Safe levels of patient care in hospitals and other healthcare settings across the State are being compromised by the moratorium on recruitment in the public sector, the general secretary of the Irish Nurses and Midwives Organisation has claimed.
Speaking at the opening of the union's annual conference in Kilkenny today, Liam Doran called for the introduction of legislation which would guarantee safe nurse to patient ratios.
Two nurses based in the west said it is now not uncommon to have one nurse and one attendant looking after 30 patients in HSE run elderly care facilities at night time or to have just two nurses and one attendant looking after 28 acute medical patients in a general hospital.
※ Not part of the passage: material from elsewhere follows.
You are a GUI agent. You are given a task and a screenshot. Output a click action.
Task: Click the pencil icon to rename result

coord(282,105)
Mr Doran said patient care was also being compromised by bed closures and continuing overcrowding in hospital emergency departments.
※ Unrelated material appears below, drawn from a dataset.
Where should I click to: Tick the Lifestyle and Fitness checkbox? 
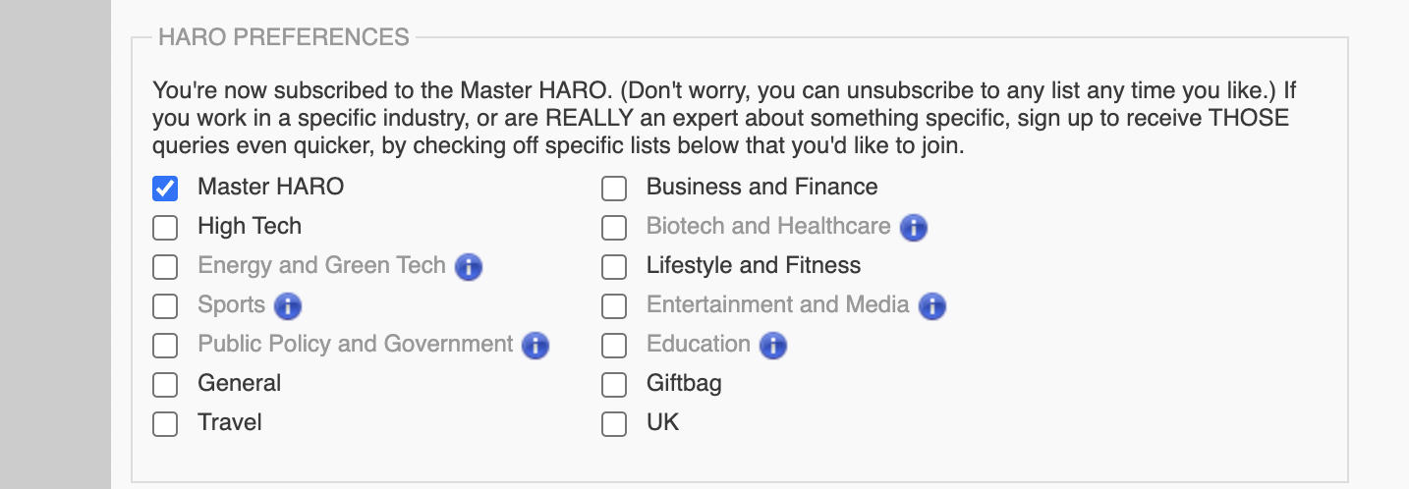(x=614, y=267)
He said there were now 1,776 beds closed across the country and the number of patients on trolleys in emergency departments in the first three months of this year was 16 per cent higher than over the same period last year and 52 per cent higher than in 2006, when former minister for health Mary Harney declared the problem a national emergency.
Furthermore he said the health service had lost 4,100 staff in the last year. Some 967 of these were nurses who were lost under the moratorium.
"Someone is going to have to answer the question, when is this going to stop? When are we going to amend the embargo so that frontline posts are protected? We cannot continue to lose 1,000 nurses a year. We cannot continue to close beds and we cannot continue to suffer this level of A&E overcrowding," he said.
"That is why we are calling for the introduction of legislation which would guarantee nurse and midwife patient ratios relevant to the acuity of the patients, the needs of the patients and so on, and those ratios to be determined by the nurse in charge of the ward or the midwife in charge of the ward ... there are models of that in Australia, there are models of that in America, there are other models in Canada to a lesser extent," he added.
The INMO is also hoping the new Government will look at implementing a recommendation that was contained in the report from the commission set up in 2007 to look at reducing nurses' hours.
It recommended a two-year internship programme be offered to graduating nurses, allowing them gain experience on a smaller salary. Mr Doran said it would be an ideal part of the Government's jobs initiative to be announced next week, but pointed out that the salaries of nurses had already been reduced so these new graduates – around 1,600 of them a year - could be placed in the system on salaries of around €26,000.
Minister for Health James Reilly will address delegates on Friday when he will be asked to make commitments around the placement of graduate nurses who would otherwise have to emigrate and to give a commitment not to cut the pay of student nurses.